Через некоторое время я уже в офисе, и Сергей Анатольевич приветствует меня своей обычной мягкой, виноватой, обманчивой улыбкой. Я гляжу в его застенчивое лицо, лицо удачника и счастливца. Нет, он не притворяется. Это у него с детства — печать вины за собственную удачливость и счастье. Сын и внук видных адмиралов нашего славного военного флота, воспитанный в холе и ласке на мягких диванчиках, при свете тихих и обволакивающих желтоватой аурой торшеров. Мать, бабушка и тетка сами обшивали его, обряжая в розовые бархатные костюмчики с почему-то пуговкой на шее вместо галстука или бабочки (прихоть мамочки — Смольной выпускницы). В семье два рояля — белый и черный. На одном играет мама, на другом — Сереженька. Сереженька уже играет лучше мамочки, но балуется, корчит рожи, и поет тоненьким издевательским китайским голосом, высовывает язык, вскакивает и заголяется пред мамочкой сумасшедшим японцем. Мамочка в ужасе. Она не знает, что это — результат недавно перенесенного Сереженькой потрясения. Он, как обычно, гулял со своим сенбернарчиком, когда на них напали хулиганы. Двое держали Сереженьку за рукавчики синенькой матросочки, а остальные острыми ножами стали вспарывать бедную собаку с целью сделать из ее шкуры себе шапки и меховые польта. Умная добрая собака, понимая, какое мучение это представляет для нежного чувствительного мальчика, старается не визжать и не плакать, и даже улыбается во время этой процедуры своему крохотному и безвременно теряемому хозяину. Дальше Сереженька ничего не помнит. Домой его принесли рослые усатые милиционеры, приговаривая: «Не извольте беспокоиться, товарищи адмиралы!» Отдали честь и, громко топая, пятясь, шумя простуженными носами и прокуренными глотками, чуть-чуть задевая массивными телами изящную мебель, удалились. С тех пор поселилось в Сереженьке что-то, полюбил он вспарывать ножичком животики у мягких игрушек, заглядывать им в неприличные места и бубнить что-то мерзко-гортанное. Но мамочке удалось перебороть это, и она научила его вязать и вышивать яркими разноцветными нитками. С тех пор мог он сам себе зашить носки или пришить пропавшую пуговицу, которых не так уж и много было в послевоенных магазинах.
Я прихожу в гостиницу и принимаюсь за рисование. Надо сказать, что композиция, расположение изображения на листе академического рисунка несет на себе черты и значения мандaлы — структурной проекции мироздания на данное двумерное, ограниченное прямоугольным обрезом пространство. Мы не можем знать: прямоугольно ли, многоугольно ли или какое иное мироздание, мы просто его проецируем на лист бумаги и соответствующим образом населяем различными значениями точки нашего рисовального пространства. Конечно же, мы в наше время не можем произвольно распоряжаться им, да и пока еще функционирующие антропологические принципы ориентации и восприятия окружающей среды заставляют соответствующим образом выстраивать иерархическую структуру значений точек рисовального листа.

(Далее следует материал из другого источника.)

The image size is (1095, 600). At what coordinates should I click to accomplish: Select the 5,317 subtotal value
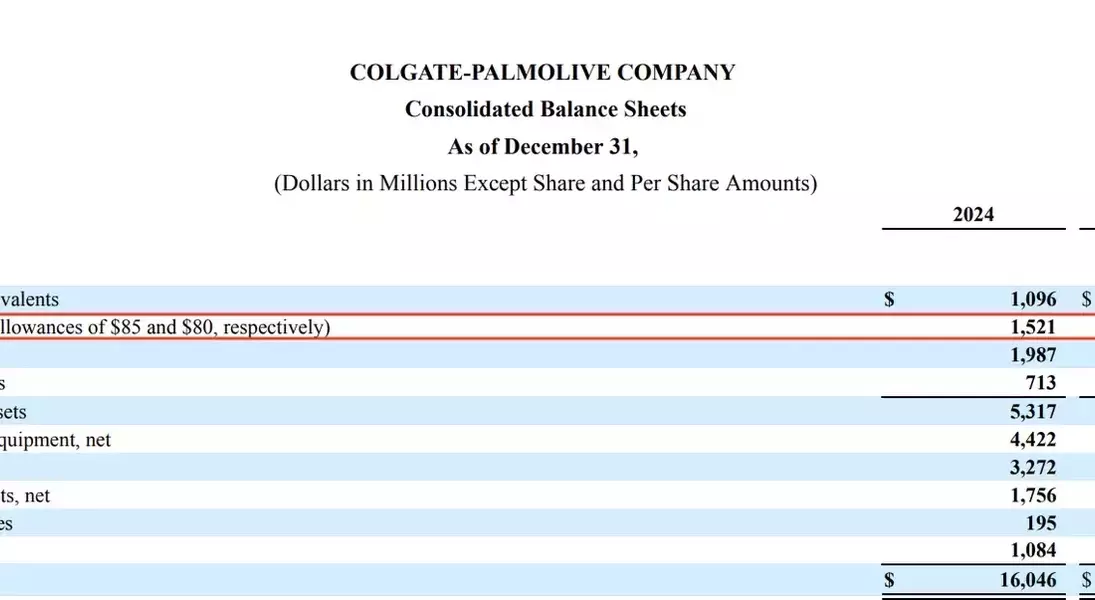1033,412
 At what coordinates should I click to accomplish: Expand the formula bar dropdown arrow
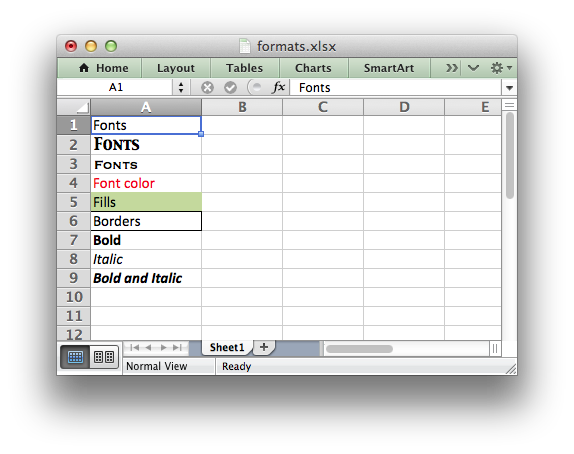[509, 88]
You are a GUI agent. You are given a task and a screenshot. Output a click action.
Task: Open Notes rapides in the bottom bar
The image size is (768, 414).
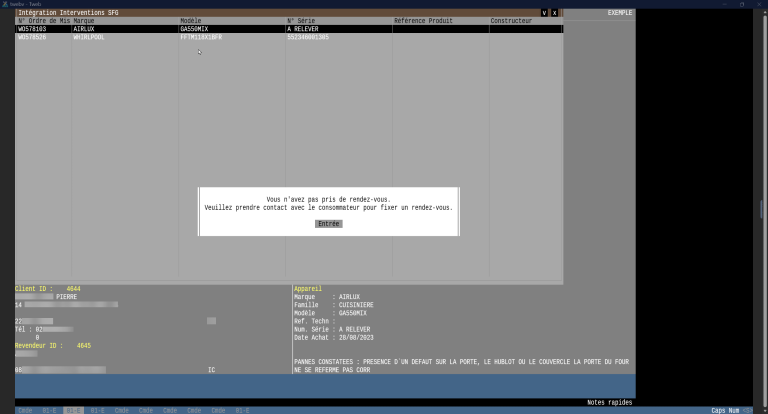609,402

Вот сегодняшнее стихотворение:
Поутру меня разбудил звонок из Африки. В ужасно холодном номере мне стало вдруг тепло и приятно. Человек из Африки говорил к тому же на сносном русском. Он почему-то сообщил, что едет в Москву сниматься в новогодней программе, спрашивал, буду ли я сниматься тоже. Я стал сомневаться в Африке и стал мерзнуть. И тут я окончательно понял, что звонит мне Африка, известный персонаж ленинградской художественной сцены. В Ленинграде он появился неизвестно откуда, во всяком случае, никто никому не мог ничего объяснить. Всем он представился как Сергей Анатольевич Бугаев, что как раз и странно. Говорят, я не видел, но верю, что пришел он пешком в каком-то странном светящемся одеянии, говорил резким гортанным голосом, сходным с клекотом, и был абсолютно бурого цвета с головы до ног. Потом он сделал себе операцию, резко ускорил и выпрямил горбатый нос, убрал скулы и слишком выдающиеся скулы, вырвал лишние зубы, сделал вытягивание голеней и бедер на несколько сантиметров, убрал ненужные шейные позвонки и стал вполне благопристоен. Но от знавших его в прежние времена за ним сохранилось его имя — Африка. Да и на теле до сих пор проступают плавающие, меняющие очертание, дислокацию и окраску пятна, своей конфигурацией все время будоража некие подозрения о тайнописи и знаковой эманативности констелляций.